(Stored data)
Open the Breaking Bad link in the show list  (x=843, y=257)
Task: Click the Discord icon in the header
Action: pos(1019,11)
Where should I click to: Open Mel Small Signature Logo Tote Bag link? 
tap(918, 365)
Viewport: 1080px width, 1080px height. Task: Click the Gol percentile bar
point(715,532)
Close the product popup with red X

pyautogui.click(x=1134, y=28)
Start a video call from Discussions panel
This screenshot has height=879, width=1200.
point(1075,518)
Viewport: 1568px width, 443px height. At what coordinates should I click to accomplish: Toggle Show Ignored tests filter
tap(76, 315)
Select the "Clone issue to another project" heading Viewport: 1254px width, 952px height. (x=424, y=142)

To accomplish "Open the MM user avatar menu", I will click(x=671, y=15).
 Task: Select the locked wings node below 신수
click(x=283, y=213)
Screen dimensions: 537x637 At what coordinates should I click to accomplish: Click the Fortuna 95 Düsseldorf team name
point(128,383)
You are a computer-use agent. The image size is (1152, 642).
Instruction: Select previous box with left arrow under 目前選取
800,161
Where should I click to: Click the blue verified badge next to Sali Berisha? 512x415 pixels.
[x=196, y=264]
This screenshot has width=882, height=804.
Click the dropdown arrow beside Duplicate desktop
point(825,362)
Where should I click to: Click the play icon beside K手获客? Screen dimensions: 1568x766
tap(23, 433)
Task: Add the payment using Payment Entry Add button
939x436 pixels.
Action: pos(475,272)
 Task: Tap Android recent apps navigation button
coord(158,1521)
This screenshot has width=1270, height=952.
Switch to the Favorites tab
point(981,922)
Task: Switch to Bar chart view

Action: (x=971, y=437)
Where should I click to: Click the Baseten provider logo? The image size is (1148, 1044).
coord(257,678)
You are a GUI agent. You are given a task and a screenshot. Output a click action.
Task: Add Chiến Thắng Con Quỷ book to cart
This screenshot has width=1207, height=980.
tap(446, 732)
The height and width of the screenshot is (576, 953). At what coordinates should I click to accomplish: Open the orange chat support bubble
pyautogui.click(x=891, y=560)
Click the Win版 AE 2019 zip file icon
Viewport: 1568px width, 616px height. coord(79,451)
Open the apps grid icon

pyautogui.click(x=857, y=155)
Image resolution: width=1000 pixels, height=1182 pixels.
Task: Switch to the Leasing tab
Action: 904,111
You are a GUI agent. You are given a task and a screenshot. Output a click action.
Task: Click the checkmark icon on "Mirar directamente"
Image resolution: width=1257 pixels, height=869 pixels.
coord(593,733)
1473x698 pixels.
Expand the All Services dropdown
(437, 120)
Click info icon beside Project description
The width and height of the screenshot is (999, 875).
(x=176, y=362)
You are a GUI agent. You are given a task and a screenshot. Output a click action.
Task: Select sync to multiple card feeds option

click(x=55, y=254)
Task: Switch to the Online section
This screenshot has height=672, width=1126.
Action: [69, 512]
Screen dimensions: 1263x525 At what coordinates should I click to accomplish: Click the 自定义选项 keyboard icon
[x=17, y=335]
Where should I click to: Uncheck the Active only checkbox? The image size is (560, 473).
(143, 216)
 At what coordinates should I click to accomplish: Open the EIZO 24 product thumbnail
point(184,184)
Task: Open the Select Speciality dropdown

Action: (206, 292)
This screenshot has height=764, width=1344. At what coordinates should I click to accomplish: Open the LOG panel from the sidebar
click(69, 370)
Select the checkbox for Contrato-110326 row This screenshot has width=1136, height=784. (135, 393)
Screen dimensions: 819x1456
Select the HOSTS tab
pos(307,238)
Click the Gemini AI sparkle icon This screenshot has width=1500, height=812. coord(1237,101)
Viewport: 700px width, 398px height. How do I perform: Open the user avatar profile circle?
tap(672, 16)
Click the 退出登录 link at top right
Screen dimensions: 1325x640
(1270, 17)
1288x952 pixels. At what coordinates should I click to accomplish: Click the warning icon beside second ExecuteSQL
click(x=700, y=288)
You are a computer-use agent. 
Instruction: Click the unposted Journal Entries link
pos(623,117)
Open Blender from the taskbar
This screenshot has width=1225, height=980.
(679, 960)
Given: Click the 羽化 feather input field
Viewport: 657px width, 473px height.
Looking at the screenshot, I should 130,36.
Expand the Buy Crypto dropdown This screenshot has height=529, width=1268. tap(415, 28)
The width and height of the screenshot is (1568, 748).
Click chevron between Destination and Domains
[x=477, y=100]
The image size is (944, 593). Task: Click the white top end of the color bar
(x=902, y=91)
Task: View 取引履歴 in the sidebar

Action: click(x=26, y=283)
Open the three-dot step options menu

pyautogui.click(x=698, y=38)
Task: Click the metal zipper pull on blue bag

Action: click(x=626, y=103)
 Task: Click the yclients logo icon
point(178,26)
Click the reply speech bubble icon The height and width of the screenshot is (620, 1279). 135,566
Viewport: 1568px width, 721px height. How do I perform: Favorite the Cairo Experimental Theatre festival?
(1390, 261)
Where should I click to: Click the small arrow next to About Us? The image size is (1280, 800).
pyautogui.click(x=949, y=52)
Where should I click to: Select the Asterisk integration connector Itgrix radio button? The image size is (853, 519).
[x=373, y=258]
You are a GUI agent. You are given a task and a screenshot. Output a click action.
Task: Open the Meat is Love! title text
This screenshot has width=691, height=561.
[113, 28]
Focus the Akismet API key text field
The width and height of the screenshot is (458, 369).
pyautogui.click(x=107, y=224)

EXERCISE REQUIREMENTS –
Every record above has to appear again, word for word.

OUTPUT OF THE EXERCISE –
Open the Breaking Bad link in the show list  (x=843, y=257)
Task: Click the Discord icon in the header
Action: pos(1019,11)
Where should I click to: Open Mel Small Signature Logo Tote Bag link? 
tap(918, 365)
Viewport: 1080px width, 1080px height. Task: Click the Gol percentile bar
point(715,532)
Close the product popup with red X

pyautogui.click(x=1134, y=28)
Start a video call from Discussions panel
This screenshot has height=879, width=1200.
point(1075,518)
Viewport: 1568px width, 443px height. At what coordinates should I click to accomplish: Toggle Show Ignored tests filter
tap(76, 315)
Select the "Clone issue to another project" heading Viewport: 1254px width, 952px height. (x=424, y=142)

To accomplish "Open the MM user avatar menu", I will click(x=671, y=15).
 Task: Select the locked wings node below 신수
click(x=283, y=213)
Screen dimensions: 537x637 At what coordinates should I click to accomplish: Click the Fortuna 95 Düsseldorf team name
point(128,383)
You are a computer-use agent. The image size is (1152, 642).
Instruction: Select previous box with left arrow under 目前選取
800,161
Where should I click to: Click the blue verified badge next to Sali Berisha? 512x415 pixels.
[x=196, y=264]
This screenshot has width=882, height=804.
Click the dropdown arrow beside Duplicate desktop
point(825,362)
Where should I click to: Click the play icon beside K手获客? Screen dimensions: 1568x766
tap(23, 433)
Task: Add the payment using Payment Entry Add button
939x436 pixels.
Action: pos(475,272)
 Task: Tap Android recent apps navigation button
coord(158,1521)
This screenshot has width=1270, height=952.
Switch to the Favorites tab
point(981,922)
Task: Switch to Bar chart view

Action: (x=971, y=437)
Where should I click to: Click the Baseten provider logo? The image size is (1148, 1044).
coord(257,678)
You are a GUI agent. You are given a task and a screenshot. Output a click action.
Task: Add Chiến Thắng Con Quỷ book to cart
This screenshot has width=1207, height=980.
tap(446, 732)
The height and width of the screenshot is (576, 953). At what coordinates should I click to accomplish: Open the orange chat support bubble
pyautogui.click(x=891, y=560)
Click the Win版 AE 2019 zip file icon
Viewport: 1568px width, 616px height. coord(79,451)
Open the apps grid icon

pyautogui.click(x=857, y=155)
Image resolution: width=1000 pixels, height=1182 pixels.
Task: Switch to the Leasing tab
Action: 904,111
You are a GUI agent. You are given a task and a screenshot. Output a click action.
Task: Click the checkmark icon on "Mirar directamente"
Image resolution: width=1257 pixels, height=869 pixels.
coord(593,733)
1473x698 pixels.
Expand the All Services dropdown
(437, 120)
Click info icon beside Project description
The width and height of the screenshot is (999, 875).
(x=176, y=362)
You are a GUI agent. You are given a task and a screenshot. Output a click action.
Task: Select sync to multiple card feeds option

click(x=55, y=254)
Task: Switch to the Online section
This screenshot has height=672, width=1126.
Action: [69, 512]
Screen dimensions: 1263x525 At what coordinates should I click to accomplish: Click the 自定义选项 keyboard icon
[x=17, y=335]
Where should I click to: Uncheck the Active only checkbox? The image size is (560, 473).
(143, 216)
 At what coordinates should I click to accomplish: Open the EIZO 24 product thumbnail
point(184,184)
Task: Open the Select Speciality dropdown

Action: (206, 292)
This screenshot has height=764, width=1344. At what coordinates should I click to accomplish: Open the LOG panel from the sidebar
click(69, 370)
Select the checkbox for Contrato-110326 row This screenshot has width=1136, height=784. (135, 393)
Screen dimensions: 819x1456
Select the HOSTS tab
pos(307,238)
Click the Gemini AI sparkle icon This screenshot has width=1500, height=812. coord(1237,101)
Viewport: 700px width, 398px height. How do I perform: Open the user avatar profile circle?
tap(672, 16)
Click the 退出登录 link at top right
Screen dimensions: 1325x640
(1270, 17)
1288x952 pixels. At what coordinates should I click to accomplish: Click the warning icon beside second ExecuteSQL
click(x=700, y=288)
You are a computer-use agent. 
Instruction: Click the unposted Journal Entries link
pos(623,117)
Open Blender from the taskbar
This screenshot has width=1225, height=980.
(679, 960)
Given: Click the 羽化 feather input field
Viewport: 657px width, 473px height.
Looking at the screenshot, I should 130,36.
Expand the Buy Crypto dropdown This screenshot has height=529, width=1268. tap(415, 28)
The width and height of the screenshot is (1568, 748).
Click chevron between Destination and Domains
[x=477, y=100]
The image size is (944, 593). Task: Click the white top end of the color bar
(x=902, y=91)
Task: View 取引履歴 in the sidebar

Action: click(x=26, y=283)
Open the three-dot step options menu

pyautogui.click(x=698, y=38)
Task: Click the metal zipper pull on blue bag

Action: click(x=626, y=103)
 Task: Click the yclients logo icon
point(178,26)
Click the reply speech bubble icon The height and width of the screenshot is (620, 1279). 135,566
Viewport: 1568px width, 721px height. How do I perform: Favorite the Cairo Experimental Theatre festival?
(1390, 261)
Where should I click to: Click the small arrow next to About Us? The image size is (1280, 800).
pyautogui.click(x=949, y=52)
Where should I click to: Select the Asterisk integration connector Itgrix radio button? The image size is (853, 519).
[x=373, y=258]
You are a GUI agent. You are given a task and a screenshot. Output a click action.
Task: Open the Meat is Love! title text
This screenshot has width=691, height=561.
[113, 28]
Focus the Akismet API key text field
The width and height of the screenshot is (458, 369).
pyautogui.click(x=107, y=224)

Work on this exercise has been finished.